OFBF President Frank Burkett was keynote speaker for Ohio State University’s Agricultural Technical Institute commencement May 6. This article was published in The Daily Record May 7, 2017 and is posted here with permission.

WOOSTER — Graduation season kicked off at Fisher Auditorium, where more than 200 students from The Ohio State University’s Agricultural Technical Institute received their diplomas during the 44th commencement.

And as Jon Witter, assistant professor of agricultural and engineering technologies, told the graduates in his faculty challenge, “People know less about our chosen profession” than they probably should.

“Let them know the joy you get when they buy the plants you grow,” Witter said, as it applies to their chosen field.

The student address was given by Marissa Engle, who graduated with a double major in agronomy and agricultural business. She implored her classmates to keep their boots in mind, whether it be the boots worn at family farms, ones during class at ATI or the boots they will wear in the future.

“Today, our boots will carry us in different directions,” Engle said, while some may even turn their boots in for a pair of high heels. But others may feel “most comfortable in the worn-out pair who made us who we are today.”

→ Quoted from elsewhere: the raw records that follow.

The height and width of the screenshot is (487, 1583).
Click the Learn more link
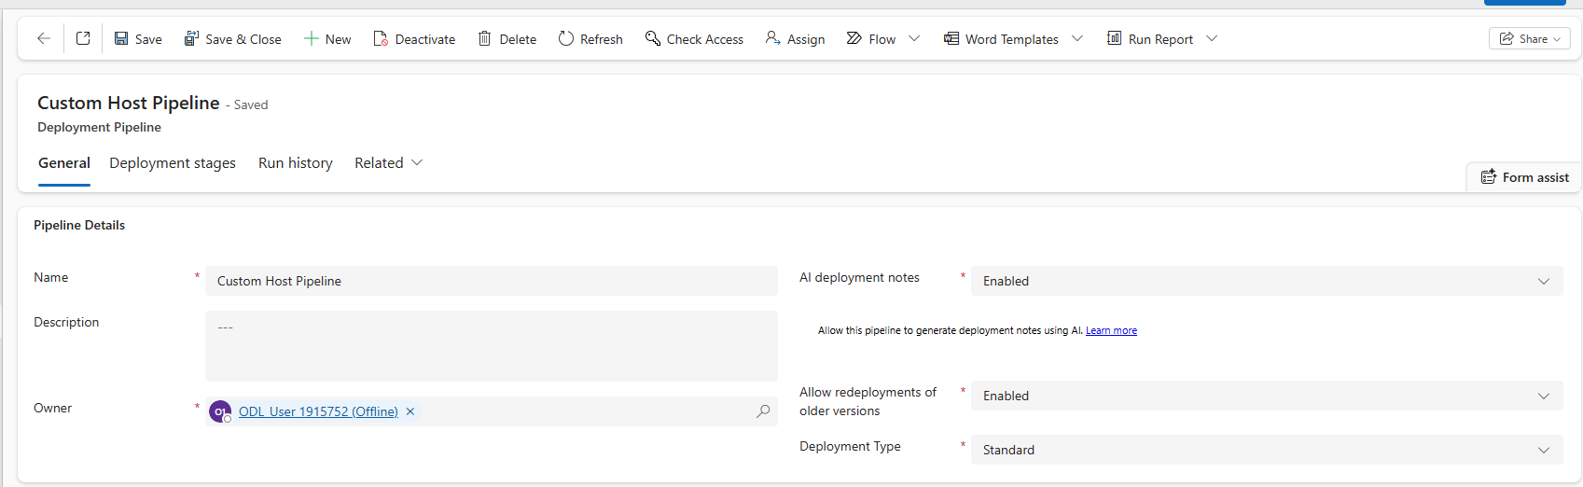pyautogui.click(x=1111, y=330)
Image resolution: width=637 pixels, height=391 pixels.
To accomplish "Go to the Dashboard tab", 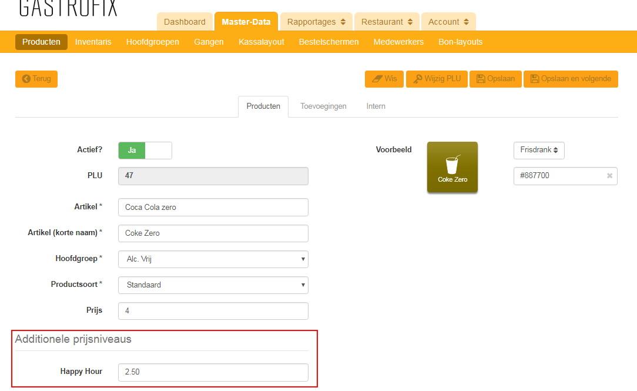I will click(x=185, y=22).
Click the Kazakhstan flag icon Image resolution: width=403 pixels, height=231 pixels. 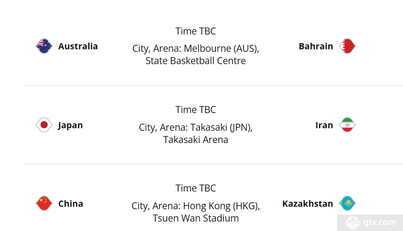pyautogui.click(x=347, y=203)
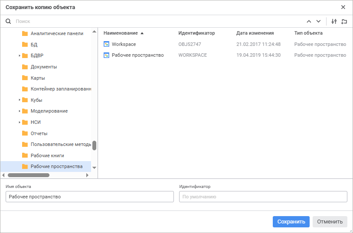Sort by Дата изменения column
The width and height of the screenshot is (353, 233).
tap(255, 33)
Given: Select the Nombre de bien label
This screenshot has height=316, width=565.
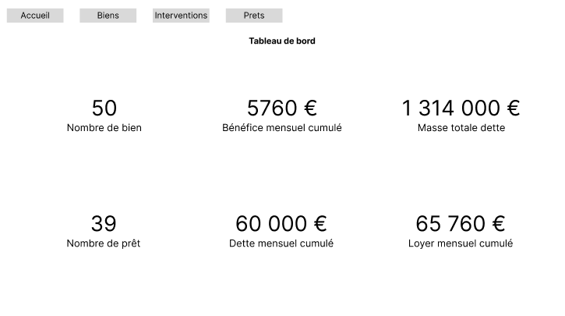Looking at the screenshot, I should pos(104,128).
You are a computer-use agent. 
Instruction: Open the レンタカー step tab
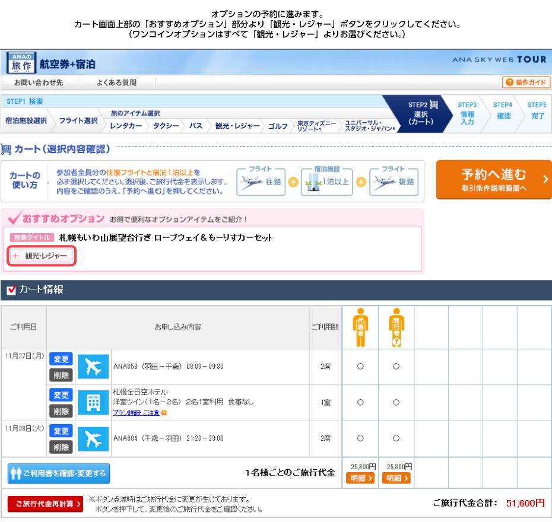pyautogui.click(x=126, y=126)
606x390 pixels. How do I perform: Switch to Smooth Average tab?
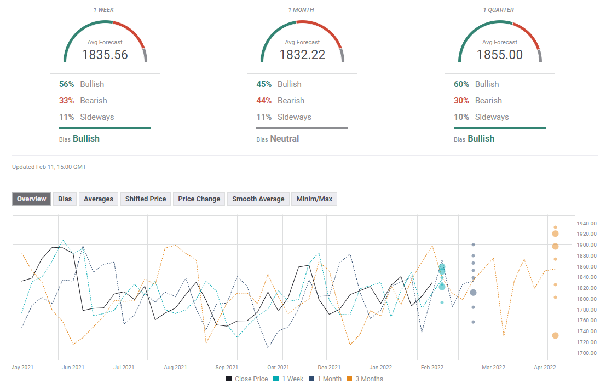tap(258, 199)
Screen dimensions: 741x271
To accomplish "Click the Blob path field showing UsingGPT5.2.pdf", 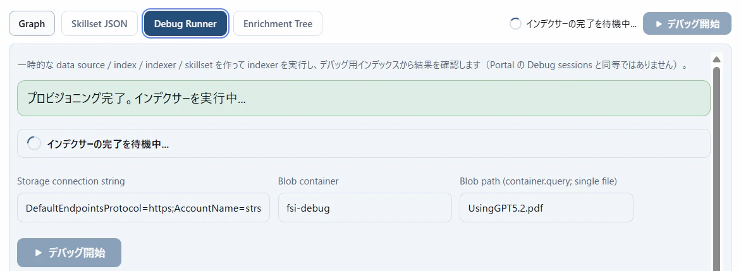I will [x=546, y=208].
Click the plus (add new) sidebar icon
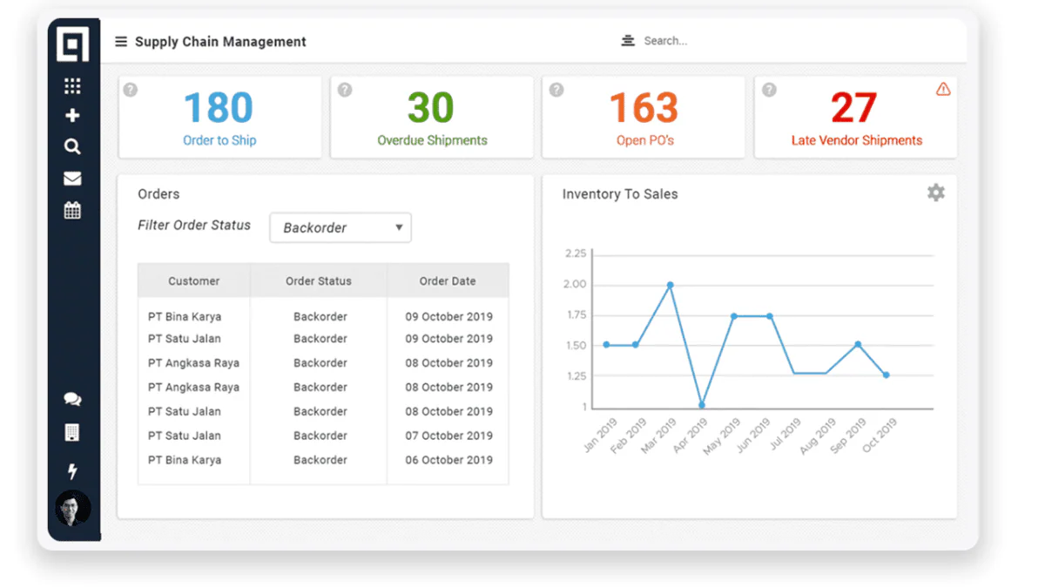This screenshot has width=1045, height=588. [x=72, y=115]
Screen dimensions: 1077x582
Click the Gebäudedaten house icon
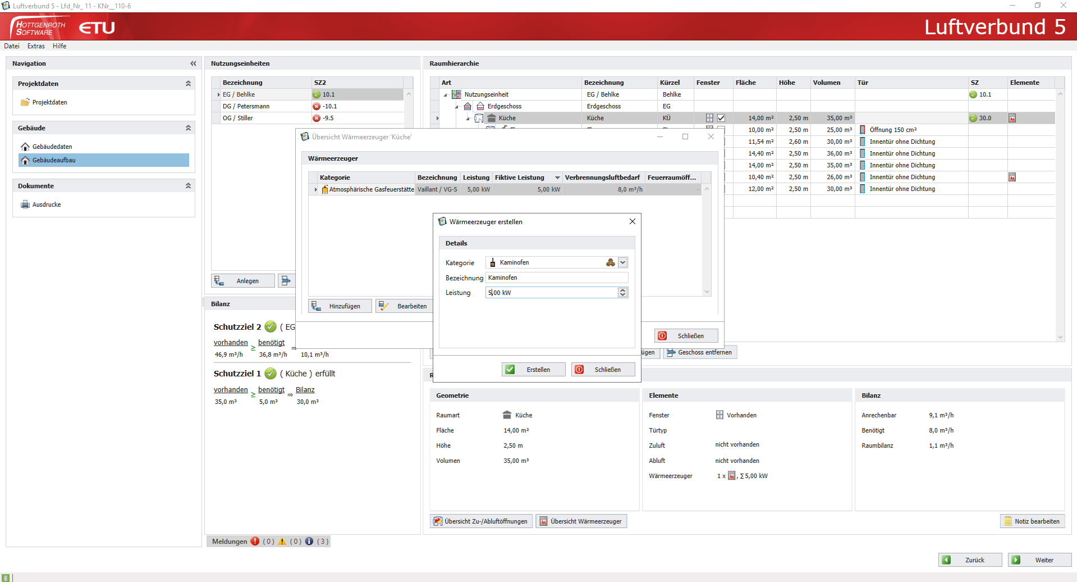pos(25,147)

Keynote speaker Frank Burkett, who is president of the Ohio Farm Bureau Federation, offered advice from a farmer to future farmers in the ways they can best relate — through farming metaphors.

“Not everything that comes from a cow is as white or clean as milk,” Burkett said, eliciting laughs from the audience. “Life is dirty … and our most successful days come when we are covered head to toe in filth.”

He also reminded the students “growth happens in some of the darkest places,” and reminded them that “in order to raise a good crop, you need to destroy the weeds.”

Burkett implored the students to be inclusive when he said “cows live in herds and people thrive in groups.”

And sticking with the cow theme, Burkett said “sometimes in life you have to mend the fence” and reminded them “the fence rows are meant to contain the cows, not you.”

Reporter Steven F. Huszai can be reached at 330-287-1645 or [email protected].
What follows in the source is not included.